Widerstand aus den Ländern
Kaum in Begutachtung regt sich gegen den Begutachtungsentwurf zum Klimaschutzgesetz erste Widerstand aus den Ländern. Die Wiener SPÖ-Umweltstadträtin Ulli Sima in einer ersten Reaktion. "Es ist unerträglich, wie der zuständige Umweltminister nun jegliche Verantwortung auf die Länder abschieben will. Wien ist seit Jahren aktiv am Klimaschutz, hat dank des ambitionierten Klimaschutzprogramms die geringsten Pro-Kopf-Emissionen österreichweit.

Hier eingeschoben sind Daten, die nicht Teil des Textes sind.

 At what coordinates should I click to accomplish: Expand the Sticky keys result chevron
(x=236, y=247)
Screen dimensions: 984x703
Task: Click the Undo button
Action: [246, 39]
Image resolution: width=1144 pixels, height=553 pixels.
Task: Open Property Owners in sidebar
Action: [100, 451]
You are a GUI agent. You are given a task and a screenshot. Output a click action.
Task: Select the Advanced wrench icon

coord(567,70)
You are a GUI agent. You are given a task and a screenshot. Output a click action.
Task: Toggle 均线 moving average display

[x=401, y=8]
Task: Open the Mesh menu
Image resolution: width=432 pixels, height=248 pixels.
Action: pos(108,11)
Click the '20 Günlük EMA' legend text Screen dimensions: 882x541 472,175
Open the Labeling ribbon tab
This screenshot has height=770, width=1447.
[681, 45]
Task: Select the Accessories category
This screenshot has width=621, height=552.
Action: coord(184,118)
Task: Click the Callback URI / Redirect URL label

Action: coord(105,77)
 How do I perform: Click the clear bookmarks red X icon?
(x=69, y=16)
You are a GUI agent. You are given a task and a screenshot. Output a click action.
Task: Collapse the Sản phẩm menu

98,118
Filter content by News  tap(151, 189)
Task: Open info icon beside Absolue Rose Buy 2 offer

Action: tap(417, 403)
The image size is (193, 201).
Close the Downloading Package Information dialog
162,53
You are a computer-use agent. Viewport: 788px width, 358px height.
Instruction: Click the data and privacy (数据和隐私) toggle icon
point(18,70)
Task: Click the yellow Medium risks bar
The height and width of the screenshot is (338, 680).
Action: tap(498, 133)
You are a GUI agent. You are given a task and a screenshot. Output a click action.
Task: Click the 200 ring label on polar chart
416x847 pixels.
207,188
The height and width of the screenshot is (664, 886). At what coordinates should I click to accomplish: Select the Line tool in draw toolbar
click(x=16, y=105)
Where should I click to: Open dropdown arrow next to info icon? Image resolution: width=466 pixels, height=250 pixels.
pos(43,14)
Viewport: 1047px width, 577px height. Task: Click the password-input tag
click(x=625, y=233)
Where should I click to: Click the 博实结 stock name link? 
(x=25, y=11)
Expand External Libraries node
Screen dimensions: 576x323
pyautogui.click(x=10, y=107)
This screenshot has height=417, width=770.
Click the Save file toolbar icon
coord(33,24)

Wien stellt sich der Verantwortung voll und ganz, aber es kann nicht sein, dass durch das jahrelange Scheitern der ÖVP-Umweltminister nun jegliche Verantwortung auf die Länder abgewälzt wird", so Sima.

"Umweltminister Pröll und die ÖVP schauen seit Jahren tatenlos zu, wie sich Österreich immer mehr vom Kyotoziel entfernt, daneben hat er versucht, sich von den Verpflichtungen freizukaufen und nun will er, dass sich die Länder alleine mit dem Thema abstrudeln, so Sima entsetzt. "Die Zahlen sind alarmierend, es braucht eine nationale Kraftanstrengung, um beim Klimaschutz voranzukommen, der jetzige Versuch des zuständigen Umweltministers ist inakzeptabel", betonte Sima abschließend.